I have a new challenge in my life. Get enough race T-shirts to have a quilt made so when I move to an assisted living facility in 20 years I can wrap that sucker around me and maybe get out of doing group aerobics' day. I started running less than a year ago  and I collected 3 shirts from the 5 and 10K races I had participated in. Now I was ready to move up to a better quality T-shirt--the 1/2 marathon! I felt comfortable knowing I could probably beat the 3-hour time limit they put on the race while maintaining my slow but steady 13-minute mile pace.
I knew all the nuances of running a big race. I wore a T-shirt from another race (to intimidate the 14-minute milers), I pinned my number on the front of my shirt being careful not to mar the fabric that would be part of a blanket some day, I learned the all-important 'spitting' techniques, and I trained hard for 13.1 miles.
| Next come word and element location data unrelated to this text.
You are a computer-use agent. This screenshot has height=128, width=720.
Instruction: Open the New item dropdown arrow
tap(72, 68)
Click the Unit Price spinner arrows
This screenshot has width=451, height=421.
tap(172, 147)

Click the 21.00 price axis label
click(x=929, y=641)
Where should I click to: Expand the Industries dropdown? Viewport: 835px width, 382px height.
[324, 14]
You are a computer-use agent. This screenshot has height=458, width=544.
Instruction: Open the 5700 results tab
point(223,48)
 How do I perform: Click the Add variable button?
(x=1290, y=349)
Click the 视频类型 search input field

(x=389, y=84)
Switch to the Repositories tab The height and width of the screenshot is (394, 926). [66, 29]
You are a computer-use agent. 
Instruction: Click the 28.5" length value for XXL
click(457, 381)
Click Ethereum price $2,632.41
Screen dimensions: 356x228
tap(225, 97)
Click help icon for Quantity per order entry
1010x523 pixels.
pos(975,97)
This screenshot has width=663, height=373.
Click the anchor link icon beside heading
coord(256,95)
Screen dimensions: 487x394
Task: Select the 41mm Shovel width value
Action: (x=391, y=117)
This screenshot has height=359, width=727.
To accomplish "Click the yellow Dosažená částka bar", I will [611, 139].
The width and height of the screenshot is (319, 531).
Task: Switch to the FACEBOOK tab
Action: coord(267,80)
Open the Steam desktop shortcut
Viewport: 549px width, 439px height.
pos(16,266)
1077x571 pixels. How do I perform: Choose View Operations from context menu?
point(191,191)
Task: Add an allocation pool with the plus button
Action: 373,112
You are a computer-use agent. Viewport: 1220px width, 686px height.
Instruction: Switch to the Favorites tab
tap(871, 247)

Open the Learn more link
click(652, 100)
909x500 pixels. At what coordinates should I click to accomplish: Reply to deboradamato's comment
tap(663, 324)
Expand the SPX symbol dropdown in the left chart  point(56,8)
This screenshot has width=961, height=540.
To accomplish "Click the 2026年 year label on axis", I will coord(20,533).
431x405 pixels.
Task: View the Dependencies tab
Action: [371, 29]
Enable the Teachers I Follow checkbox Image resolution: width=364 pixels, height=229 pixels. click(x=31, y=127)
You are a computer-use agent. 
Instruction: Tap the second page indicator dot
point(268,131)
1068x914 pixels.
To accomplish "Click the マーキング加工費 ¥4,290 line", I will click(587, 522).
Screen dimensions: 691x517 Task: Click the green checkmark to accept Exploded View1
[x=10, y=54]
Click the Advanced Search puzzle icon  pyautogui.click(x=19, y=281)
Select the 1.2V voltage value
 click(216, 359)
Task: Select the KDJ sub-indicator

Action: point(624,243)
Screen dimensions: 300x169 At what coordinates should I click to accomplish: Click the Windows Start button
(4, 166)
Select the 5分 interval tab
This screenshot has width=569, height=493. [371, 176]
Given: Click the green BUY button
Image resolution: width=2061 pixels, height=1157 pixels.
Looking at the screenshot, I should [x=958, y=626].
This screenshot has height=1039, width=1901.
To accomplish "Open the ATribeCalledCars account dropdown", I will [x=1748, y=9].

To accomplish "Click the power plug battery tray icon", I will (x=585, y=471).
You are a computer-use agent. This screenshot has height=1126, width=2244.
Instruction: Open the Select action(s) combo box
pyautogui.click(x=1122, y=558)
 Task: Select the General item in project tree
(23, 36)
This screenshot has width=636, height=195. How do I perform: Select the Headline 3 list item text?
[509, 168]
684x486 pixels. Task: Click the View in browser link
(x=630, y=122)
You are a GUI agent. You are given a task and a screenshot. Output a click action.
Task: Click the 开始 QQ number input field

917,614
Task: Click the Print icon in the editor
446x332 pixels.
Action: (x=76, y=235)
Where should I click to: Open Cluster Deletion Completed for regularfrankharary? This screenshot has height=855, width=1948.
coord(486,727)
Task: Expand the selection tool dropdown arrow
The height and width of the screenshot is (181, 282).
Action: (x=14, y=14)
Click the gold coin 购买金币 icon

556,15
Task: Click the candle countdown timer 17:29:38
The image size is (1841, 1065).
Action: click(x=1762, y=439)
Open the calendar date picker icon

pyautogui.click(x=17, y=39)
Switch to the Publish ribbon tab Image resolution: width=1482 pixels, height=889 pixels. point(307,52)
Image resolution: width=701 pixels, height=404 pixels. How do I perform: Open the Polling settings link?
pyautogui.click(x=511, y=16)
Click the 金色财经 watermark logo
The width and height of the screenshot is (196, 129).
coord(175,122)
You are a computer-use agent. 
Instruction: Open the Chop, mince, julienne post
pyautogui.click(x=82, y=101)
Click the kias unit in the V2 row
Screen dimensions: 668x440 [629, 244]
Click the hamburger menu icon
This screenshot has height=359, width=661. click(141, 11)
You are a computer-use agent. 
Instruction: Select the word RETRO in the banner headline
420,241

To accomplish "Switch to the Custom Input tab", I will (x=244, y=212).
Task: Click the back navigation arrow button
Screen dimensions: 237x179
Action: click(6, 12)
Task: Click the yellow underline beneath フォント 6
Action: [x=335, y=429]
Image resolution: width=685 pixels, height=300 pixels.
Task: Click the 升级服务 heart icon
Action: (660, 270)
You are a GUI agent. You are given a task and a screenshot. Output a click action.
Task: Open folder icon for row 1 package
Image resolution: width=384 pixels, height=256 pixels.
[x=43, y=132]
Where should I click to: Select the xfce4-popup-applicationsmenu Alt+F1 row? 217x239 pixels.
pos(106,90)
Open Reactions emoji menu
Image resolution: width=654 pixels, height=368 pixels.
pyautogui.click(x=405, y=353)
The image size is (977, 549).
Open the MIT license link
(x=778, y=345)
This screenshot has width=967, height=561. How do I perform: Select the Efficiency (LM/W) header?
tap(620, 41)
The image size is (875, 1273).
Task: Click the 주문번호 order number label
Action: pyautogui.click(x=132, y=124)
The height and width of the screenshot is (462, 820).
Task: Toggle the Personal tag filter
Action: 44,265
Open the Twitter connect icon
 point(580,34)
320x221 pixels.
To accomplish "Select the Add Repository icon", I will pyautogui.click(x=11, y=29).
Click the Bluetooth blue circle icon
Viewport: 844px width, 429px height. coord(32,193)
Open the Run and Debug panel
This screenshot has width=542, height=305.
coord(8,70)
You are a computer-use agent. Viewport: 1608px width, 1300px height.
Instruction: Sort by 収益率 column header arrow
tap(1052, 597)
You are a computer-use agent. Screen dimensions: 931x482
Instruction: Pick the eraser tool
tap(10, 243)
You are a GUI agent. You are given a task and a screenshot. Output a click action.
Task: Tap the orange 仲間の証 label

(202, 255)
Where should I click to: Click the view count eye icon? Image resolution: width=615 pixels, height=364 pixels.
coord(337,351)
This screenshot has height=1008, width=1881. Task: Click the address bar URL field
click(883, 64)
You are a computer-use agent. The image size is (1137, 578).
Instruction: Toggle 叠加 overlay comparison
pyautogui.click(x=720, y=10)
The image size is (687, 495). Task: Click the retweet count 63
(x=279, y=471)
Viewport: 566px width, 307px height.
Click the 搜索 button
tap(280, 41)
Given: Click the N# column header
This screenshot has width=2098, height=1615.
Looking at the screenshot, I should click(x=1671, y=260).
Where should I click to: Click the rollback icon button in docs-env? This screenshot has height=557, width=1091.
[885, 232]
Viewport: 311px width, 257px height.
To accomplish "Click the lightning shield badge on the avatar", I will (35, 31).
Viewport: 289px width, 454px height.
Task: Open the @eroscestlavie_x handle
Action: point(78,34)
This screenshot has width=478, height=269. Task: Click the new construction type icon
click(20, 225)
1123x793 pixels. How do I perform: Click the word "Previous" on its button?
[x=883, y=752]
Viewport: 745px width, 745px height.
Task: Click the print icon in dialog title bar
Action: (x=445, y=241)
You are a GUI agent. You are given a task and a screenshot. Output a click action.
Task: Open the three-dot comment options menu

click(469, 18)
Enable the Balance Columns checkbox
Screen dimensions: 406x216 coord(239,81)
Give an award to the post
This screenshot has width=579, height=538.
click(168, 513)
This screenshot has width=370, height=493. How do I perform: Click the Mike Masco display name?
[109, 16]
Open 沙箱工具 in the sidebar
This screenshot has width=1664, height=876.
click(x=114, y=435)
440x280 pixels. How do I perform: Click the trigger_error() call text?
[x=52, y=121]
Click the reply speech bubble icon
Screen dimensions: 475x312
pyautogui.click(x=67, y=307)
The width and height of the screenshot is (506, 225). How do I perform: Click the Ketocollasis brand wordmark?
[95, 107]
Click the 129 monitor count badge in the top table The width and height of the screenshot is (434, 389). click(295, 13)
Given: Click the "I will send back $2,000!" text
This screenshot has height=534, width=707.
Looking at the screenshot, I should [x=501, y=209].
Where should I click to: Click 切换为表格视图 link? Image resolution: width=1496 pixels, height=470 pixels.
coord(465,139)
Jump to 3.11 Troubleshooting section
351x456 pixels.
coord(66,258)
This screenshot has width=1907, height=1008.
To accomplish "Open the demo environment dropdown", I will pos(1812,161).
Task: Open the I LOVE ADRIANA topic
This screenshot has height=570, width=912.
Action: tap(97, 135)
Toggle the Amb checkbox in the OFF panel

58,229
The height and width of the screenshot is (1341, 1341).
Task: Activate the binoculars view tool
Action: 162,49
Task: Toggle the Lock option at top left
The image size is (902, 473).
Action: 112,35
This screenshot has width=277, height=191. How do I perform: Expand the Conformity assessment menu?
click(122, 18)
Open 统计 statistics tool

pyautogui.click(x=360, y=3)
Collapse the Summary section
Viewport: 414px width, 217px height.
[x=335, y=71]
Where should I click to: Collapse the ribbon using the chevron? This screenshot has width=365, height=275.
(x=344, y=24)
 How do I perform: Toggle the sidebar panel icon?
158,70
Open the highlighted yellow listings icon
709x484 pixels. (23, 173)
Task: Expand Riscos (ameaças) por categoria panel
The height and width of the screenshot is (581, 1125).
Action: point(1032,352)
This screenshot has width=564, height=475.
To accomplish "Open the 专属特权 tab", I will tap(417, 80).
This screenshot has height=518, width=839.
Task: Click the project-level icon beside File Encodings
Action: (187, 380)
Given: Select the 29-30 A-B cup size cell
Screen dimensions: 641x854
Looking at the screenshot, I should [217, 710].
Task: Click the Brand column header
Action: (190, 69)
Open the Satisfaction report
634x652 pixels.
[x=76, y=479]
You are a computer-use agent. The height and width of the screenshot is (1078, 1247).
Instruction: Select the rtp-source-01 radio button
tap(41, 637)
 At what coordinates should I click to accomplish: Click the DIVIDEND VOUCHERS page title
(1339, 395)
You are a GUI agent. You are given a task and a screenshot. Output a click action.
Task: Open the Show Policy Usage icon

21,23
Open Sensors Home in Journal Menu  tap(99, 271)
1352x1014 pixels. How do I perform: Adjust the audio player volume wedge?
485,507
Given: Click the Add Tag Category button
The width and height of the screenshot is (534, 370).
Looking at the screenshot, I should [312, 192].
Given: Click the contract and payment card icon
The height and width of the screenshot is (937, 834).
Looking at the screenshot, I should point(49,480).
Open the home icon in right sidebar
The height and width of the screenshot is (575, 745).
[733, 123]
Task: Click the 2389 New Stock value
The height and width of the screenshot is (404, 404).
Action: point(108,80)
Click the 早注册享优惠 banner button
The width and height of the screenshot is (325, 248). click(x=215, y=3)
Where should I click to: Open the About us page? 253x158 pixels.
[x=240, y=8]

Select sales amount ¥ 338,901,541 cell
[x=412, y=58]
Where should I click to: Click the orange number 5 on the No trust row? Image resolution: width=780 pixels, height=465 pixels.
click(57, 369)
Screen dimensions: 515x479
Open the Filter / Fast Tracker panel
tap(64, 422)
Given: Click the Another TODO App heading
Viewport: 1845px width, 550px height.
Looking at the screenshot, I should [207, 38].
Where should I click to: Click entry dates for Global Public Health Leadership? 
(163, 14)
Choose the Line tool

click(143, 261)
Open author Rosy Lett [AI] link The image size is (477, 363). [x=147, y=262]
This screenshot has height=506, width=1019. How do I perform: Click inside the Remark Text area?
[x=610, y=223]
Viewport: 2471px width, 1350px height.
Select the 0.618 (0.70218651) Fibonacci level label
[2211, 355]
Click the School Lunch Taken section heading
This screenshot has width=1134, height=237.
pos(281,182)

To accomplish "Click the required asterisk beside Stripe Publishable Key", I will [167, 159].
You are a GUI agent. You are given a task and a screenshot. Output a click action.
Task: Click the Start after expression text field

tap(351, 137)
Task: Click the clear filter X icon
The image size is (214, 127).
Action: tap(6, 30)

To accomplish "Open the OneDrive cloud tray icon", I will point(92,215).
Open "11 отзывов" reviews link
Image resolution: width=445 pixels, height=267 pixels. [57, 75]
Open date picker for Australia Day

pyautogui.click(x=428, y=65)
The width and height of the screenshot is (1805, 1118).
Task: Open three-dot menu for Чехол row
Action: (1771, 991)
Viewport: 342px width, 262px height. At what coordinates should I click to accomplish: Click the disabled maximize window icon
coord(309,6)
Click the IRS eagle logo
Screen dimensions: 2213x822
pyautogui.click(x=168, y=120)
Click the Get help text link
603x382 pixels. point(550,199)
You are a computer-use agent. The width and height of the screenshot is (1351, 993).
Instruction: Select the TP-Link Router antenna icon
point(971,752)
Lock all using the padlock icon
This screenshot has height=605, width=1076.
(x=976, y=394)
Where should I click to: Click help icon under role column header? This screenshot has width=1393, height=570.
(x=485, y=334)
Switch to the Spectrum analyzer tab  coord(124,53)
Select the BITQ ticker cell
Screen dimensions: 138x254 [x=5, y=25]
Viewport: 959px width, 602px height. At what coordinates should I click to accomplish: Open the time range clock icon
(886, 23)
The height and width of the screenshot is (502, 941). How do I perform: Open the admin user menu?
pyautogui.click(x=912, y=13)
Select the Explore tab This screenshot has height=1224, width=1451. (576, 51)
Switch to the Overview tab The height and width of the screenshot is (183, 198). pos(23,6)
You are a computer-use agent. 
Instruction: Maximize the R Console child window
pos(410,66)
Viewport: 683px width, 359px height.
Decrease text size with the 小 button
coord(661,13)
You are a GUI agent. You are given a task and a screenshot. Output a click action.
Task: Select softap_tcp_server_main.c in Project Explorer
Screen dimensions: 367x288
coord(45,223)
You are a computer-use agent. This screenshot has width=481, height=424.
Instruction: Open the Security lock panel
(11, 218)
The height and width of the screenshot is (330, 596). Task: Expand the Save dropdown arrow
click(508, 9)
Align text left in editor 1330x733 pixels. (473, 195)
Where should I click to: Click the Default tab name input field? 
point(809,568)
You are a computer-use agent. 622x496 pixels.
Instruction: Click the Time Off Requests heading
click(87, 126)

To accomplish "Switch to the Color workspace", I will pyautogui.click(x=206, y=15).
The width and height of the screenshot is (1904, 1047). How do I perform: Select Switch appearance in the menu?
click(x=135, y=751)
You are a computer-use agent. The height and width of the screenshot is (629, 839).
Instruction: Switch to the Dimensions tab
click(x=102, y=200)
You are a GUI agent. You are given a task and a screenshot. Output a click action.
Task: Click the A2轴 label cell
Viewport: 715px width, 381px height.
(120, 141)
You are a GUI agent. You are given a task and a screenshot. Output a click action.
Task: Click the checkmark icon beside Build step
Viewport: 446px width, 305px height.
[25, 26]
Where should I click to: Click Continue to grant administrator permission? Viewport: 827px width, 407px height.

On race day, once we crossed the start line, the police car that was running up my heels pretty much confirmed that I had settled into my last-place-pace pretty quickly. Within minutes I felt a strong breeze go past me and saw that a man was running with a double jogging stroller with 2 large children in the seats. "Show off!" I yelled.
Around the 4 mile marker a woman ran up beside me and asked how I was doing. I said "great, how about you?" feeling the great camaraderie of fellow runners during a race. It was only when she moved past me that I read the back of her T-shirt--"disaster recovery team."
Around 7 miles, a race official came by on his bike to check on my progress. Actually I had started thinking about slowing down a bit because it appeared that I was running a 12-minute mile and I was concerned that I might be going too fast. But I put a happy smile on my face in case he decided to send that disaster recovery lady after me. He informed me that because the majority of runners had already finished the race, he would have to pull the marshals/mile markers/water stations and wanted to give me the option of stopping or taking a short cut that he could show me. While wild thoughts of pushing him off his fancy bike were running through my head, I assured him that I would finish within the 3-hour limit without the short cut, water, or marshals. I also said I had a map of the course in my pocket -knowing full well I'm navigationally challenged.
Right after 8 miles there were so many turns I realized that I was going the wrong way according to my sweat-soaked map. I backtracked and asked a woman gardening in her front yard which way the runners had gone. Amazingly enough she wasn't sure. Over 800 runners had gone right by her and she didn't know which direction they went? I shuddered at the fate of the flowers in her hand. A little further down the street I saw a man loading the race's Porta-Toilet onto a truck but he only spoke Spanish and all I knew how to say was 'mi casa es su casa'. Probably not appropriate for this situation.
Shortly after, a policeman on motorcycle went by me and I knew that he was probably sent out to see if the fat lady was singing yet. He informed me that I was at the 10-mile mark and that if I wanted to he would guide me the rest of the way. Wanted to? The hell with my feminist beliefs - here was my knight on shiny steed! "Show me the way, honey!" He rode a little ahead of me and stopped traffic at every intersection so that I could run through without becoming road kill. I was feeling good enough to remove the AAA HELP sticker off my forehead.
When we arrived near the finish line I noticed that all the buses had left, the people were gone, parking lots were empty, bleachers were deserted, trophies, water and fruit had already been passed out and tables had been dismantled. When the policeman saw that no one was there at the stadium, he very graciously stood up, turned on his blue light, and started clapping for me. I was genuinely touched but mostly wondering if he had some kind of urine container in his bike's storage unit that I could use.
I crossed the finish line, handed my stub to the one race official who was still there and got my printout of results. My official time was 2:55:12. My finish place was 759th - I came in last, but I had finished without any shortcuts. I returned to the only automobile in the parking lot, celebrated my victory with a banana I had left in my car, and drove home.
I'm going to run another 1/2 marathon next month because the T-shirts really ARE better, and I might even get to have water at this race!